**TASK GOAL:**
Reproduce the passage of the Udhayam NH4 film text between "- Music by: G." and "19 April 2013.", inclusive.

**QUOTED TEXT:**
- Directed by: Manimaran
- Written by: Vetrimaaran (dialogue)
- Screenplay by: Vetrimaaran Manimaran
- Story by: Vetrimaaran
- Produced by: Dayanidhi Azhagiri Vetrimaaran (creative producer)
- Starring: Siddharth; Ashrita Shetty; Kay Kay Menon;
- Cinematography: Velraj
- Edited by: Kishore Te.
- Music by: G. V. Prakash Kumar
- Production companies: Meeka Entertainment Grass Root Film Company
- Distributed by: Red Giant Movies
- Release date: 19 April 2013;
- Running time: 123 minutes
- Country: India
- Language: Tamil
- Budget: ₹80 million (US$830,000)^{[citation needed]}

= Udhayam NH4 =

2013 Indian film by Manimaran

Udhayam NH4 is a 2013 Indian Tamil-language action thriller film directed by debutant Manimaran, a former associate of Vetrimaaran. The film stars Siddharth and newcomer Ashrita Shetty. Vetrimaaran wrote the script, did the screenplay, and penned the dialogues for this film. The story takes place in Bangalore, Karnataka. The film's soundtrack and background score were composed by G. V. Prakash Kumar. The film released along with a dubbed Telugu version titled NH4 on 19 April 2013.

**INFORMATION PROVIDED:**
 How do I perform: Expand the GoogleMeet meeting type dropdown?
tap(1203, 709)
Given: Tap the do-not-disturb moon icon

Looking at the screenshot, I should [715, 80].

**THE RESULT:**
- Music by: G. V. Prakash Kumar
- Production companies: Meeka Entertainment Grass Root Film Company
- Distributed by: Red Giant Movies
- Release date: 19 April 2013;
- Running time: 123 minutes
- Country: India
- Language: Tamil
- Budget: ₹80 million (US$830,000)^{[citation needed]}

= Udhayam NH4 =

2013 Indian film by Manimaran

Udhayam NH4 is a 2013 Indian Tamil-language action thriller film directed by debutant Manimaran, a former associate of Vetrimaaran. The film stars Siddharth and newcomer Ashrita Shetty. Vetrimaaran wrote the script, did the screenplay, and penned the dialogues for this film. The story takes place in Bangalore, Karnataka. The film's soundtrack and background score were composed by G. V. Prakash Kumar. The film released along with a dubbed Telugu version titled NH4 on 19 April 2013.